Vor 80 Jahren machte die Nazi-Besatzung Warschau nach einem gescheiterten Aufstand fast dem Erdboden gleich. Die Erinnerung lastet bis heute auf den deutsch-polnischen Beziehungen.
Beim Gedenken an den Warschauer Aufstand vor 80 Jahren hat Bundespräsident Frank-Walter Steinmeier um Vergebung für deutsche Gräueltaten in Polen im Zweiten Weltkrieg gebeten. Der Bundespräsident traf in der polnischen Hauptstadt zunächst mit hochbetagten ehemaligen Teilnehmern des verzweifelten Widerstands gegen die deutsche Besatzung 1944 zusammen. Deutschland sei sich seiner historischen Verantwortung bewusst, sagte er den Männern und Frauen. "Wir Deutschen dürfen nicht vergessen."
Seine Botschaft wollte Steinmeier aber auch bei der zentralen Gedenkfeier mit Polens Präsident Andrzej Duda und Hunderten Zuhörern am Mittwochabend verkünden. Er wolle nur einen Satz sagen, der aber von Herzen komme, hieß es in dem vorab veröffentlichten Redetext: "Ich bitte, gerade heute und gerade hier, um Vergebung". Steinmeier ist nach Roman Herzog 1994 der zweite Bundespräsident, der bei diesem für Polen wichtigen Gedenktag sprechen darf.

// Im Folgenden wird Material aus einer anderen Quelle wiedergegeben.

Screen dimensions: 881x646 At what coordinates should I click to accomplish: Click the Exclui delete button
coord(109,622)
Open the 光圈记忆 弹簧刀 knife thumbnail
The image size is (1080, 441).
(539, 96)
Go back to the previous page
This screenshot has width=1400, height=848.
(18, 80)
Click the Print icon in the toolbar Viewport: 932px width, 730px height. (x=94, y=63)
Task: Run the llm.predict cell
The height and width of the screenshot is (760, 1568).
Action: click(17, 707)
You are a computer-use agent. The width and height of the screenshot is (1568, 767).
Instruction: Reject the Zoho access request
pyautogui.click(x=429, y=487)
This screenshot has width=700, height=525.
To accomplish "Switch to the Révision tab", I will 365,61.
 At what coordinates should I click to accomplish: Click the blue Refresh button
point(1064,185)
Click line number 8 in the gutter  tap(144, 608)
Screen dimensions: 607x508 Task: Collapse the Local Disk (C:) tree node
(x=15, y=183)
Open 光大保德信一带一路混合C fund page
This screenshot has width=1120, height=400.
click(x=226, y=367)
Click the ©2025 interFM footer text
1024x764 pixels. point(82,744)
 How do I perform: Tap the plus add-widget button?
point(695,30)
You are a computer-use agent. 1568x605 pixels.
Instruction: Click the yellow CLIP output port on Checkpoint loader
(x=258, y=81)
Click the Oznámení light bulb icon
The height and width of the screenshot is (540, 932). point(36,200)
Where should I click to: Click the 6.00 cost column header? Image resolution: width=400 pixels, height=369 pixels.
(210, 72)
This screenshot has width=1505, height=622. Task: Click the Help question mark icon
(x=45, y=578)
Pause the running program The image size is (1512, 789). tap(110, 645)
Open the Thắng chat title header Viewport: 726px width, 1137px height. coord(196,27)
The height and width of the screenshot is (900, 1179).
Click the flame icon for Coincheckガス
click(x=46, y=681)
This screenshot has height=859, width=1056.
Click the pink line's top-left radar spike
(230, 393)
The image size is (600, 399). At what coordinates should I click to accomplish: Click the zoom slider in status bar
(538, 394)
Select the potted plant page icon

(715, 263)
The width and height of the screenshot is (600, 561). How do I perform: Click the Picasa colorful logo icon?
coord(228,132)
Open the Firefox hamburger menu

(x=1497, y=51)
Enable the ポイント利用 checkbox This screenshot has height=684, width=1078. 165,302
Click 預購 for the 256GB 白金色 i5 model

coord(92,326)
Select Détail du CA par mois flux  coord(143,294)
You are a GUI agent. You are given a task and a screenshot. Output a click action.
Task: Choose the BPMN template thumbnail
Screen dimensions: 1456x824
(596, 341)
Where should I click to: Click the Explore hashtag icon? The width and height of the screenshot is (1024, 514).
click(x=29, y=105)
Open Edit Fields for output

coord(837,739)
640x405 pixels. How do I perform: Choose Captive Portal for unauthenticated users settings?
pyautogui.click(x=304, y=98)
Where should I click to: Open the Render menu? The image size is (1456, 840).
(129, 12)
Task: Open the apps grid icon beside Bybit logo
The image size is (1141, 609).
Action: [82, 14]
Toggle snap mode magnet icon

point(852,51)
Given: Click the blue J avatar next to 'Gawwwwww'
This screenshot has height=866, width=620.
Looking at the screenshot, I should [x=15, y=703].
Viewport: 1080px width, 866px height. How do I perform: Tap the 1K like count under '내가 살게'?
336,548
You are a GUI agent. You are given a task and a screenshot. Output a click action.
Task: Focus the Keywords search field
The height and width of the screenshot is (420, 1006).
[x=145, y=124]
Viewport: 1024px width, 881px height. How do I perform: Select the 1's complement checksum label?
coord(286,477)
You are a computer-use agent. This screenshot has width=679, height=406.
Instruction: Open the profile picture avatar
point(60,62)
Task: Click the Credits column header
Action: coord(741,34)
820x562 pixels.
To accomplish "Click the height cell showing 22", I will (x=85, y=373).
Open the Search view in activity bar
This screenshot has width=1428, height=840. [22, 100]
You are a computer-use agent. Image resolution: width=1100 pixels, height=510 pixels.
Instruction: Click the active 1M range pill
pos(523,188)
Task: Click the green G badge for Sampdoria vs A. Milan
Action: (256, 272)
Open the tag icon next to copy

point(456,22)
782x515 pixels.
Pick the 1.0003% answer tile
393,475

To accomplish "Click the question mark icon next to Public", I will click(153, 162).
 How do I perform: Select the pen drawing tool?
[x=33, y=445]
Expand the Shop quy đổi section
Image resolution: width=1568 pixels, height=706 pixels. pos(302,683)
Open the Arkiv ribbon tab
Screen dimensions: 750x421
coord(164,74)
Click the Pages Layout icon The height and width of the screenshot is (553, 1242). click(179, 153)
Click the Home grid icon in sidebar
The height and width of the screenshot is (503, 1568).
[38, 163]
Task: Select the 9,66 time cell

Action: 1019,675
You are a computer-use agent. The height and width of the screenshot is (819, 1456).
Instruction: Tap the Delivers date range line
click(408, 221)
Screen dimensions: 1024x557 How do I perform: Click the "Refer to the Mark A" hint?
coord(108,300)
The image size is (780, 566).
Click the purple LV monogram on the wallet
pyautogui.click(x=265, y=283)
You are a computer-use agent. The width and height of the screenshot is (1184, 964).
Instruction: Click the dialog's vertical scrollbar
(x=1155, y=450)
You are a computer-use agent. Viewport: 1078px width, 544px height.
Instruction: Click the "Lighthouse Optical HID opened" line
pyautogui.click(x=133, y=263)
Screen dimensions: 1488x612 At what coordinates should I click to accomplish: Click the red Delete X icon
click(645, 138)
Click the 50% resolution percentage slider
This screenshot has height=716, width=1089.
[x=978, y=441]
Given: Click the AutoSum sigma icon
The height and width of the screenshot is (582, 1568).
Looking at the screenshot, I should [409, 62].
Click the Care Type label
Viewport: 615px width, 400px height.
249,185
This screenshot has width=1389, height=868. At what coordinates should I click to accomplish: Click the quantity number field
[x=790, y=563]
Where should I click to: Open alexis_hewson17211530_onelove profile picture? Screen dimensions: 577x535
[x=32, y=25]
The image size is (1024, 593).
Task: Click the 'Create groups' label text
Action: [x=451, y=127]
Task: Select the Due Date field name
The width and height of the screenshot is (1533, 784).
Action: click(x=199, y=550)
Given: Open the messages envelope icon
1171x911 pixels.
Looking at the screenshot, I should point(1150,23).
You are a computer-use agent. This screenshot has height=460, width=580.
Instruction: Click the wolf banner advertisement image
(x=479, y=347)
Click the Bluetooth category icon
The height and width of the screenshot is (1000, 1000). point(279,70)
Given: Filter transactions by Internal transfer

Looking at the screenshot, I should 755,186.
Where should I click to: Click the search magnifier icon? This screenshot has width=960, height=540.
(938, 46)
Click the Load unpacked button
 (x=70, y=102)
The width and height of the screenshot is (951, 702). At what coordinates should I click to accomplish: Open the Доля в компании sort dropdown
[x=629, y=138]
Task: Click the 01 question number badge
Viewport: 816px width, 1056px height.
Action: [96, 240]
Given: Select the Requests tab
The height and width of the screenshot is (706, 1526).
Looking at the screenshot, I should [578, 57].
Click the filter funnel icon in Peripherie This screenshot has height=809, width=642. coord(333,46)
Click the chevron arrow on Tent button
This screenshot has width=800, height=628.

Nazis schlugen Aufstand brutal nieder
Vor 80 Jahren am 1. August 1944 hatte die polnische Untergrundarmee einen Aufstand gegen die deutsche Besatzung begonnen. Die Armia Krajowa (Heimatarmee) wollte die Deutschen vertreiben, damit Polen seine Hauptstadt vor dem Näherrücken der Sowjetarmee wieder selbst kontrolliert. Doch Wehrmacht und SS schlugen den Aufstand in 63 Tagen brutal nieder und verübten Massaker an der Zivilbevölkerung, die zu den schlimmsten deutschen Kriegsverbrechen zählen. Etwa 200.000 Menschen wurden getötet, die meisten von ihnen Zivilisten. Warschau wurde aus Rache weitgehend zerstört.
"Der Warschauer Aufstand gehört zu den grausamsten Kapiteln in der langen Geschichte, die unsere beiden Völker, die Polen und Deutsche miteinander teilen", hieß es in Steinmeiers Manuskript. "Und er gehört zu den heldenhaftesten Kapiteln der polnischen Geschichte." Es dürfe in Deutschland nicht in Vergessenheit geraten, mit welchem Vernichtungswillen die deutsche Besatzung gegen das Nachbarvolk vorgegangen sei.
Polens Forderung nach Entschädigung
Zugleich sei er dankbar, dass Deutsche und Polen mittlerweile zu guten Nachbarn geworden seien. Beide Länder sollten gemeinsam an einer europäischen Zukunft arbeiten und insbesondere die von Russland angegriffene Ukraine unterstützen. Auf polnische Entschädigungsforderungen wegen der Zerstörungen und des enormen Verlusts an Menschen im Zweiten Weltkrieg ging Steinmeier demnach nur am Rande ein. Vieles sei auf dem Weg, auch für die letzten noch lebenden Opfer der Besatzung, hieß es. Dazu stünden die Regierungen in engem Austausch. Steinmeier verwies auch auf das geplante Deutsch-Polnische Haus als Erinnerungsort in Berlin.
Vor allem die vorige nationalkonservative Regierung, die bis Dezember 2023 in Warschau amtierte, hatte gegen Deutschland milliardenschweren Forderungen erhoben. Die neue Mitte-Links-Regierung unter Ministerpräsident Donald Tusk hält sich mehr zurück. Trotzdem ist die Frage in der polnischen Gesellschaft präsent; und sie wurde auch bei den deutsch-polnischen Regierungskonsultationen Anfang Juli in Warschau angesprochen. Dabei sieht die Bundesregierung die Frage von Reparationen als rechtlich abgeschlossen an, sucht aber nach Wegen einer engeren Kooperation mit Polen.
Der Bundespräsident wird bei dem Besuch in Warschau von Kulturstaatsministerin Claudia Roth (Grüne) begleitet. Am Donnerstag soll Steinmeier in Warschau mit seinem polnischen Kollegen Duda zusammentreffen.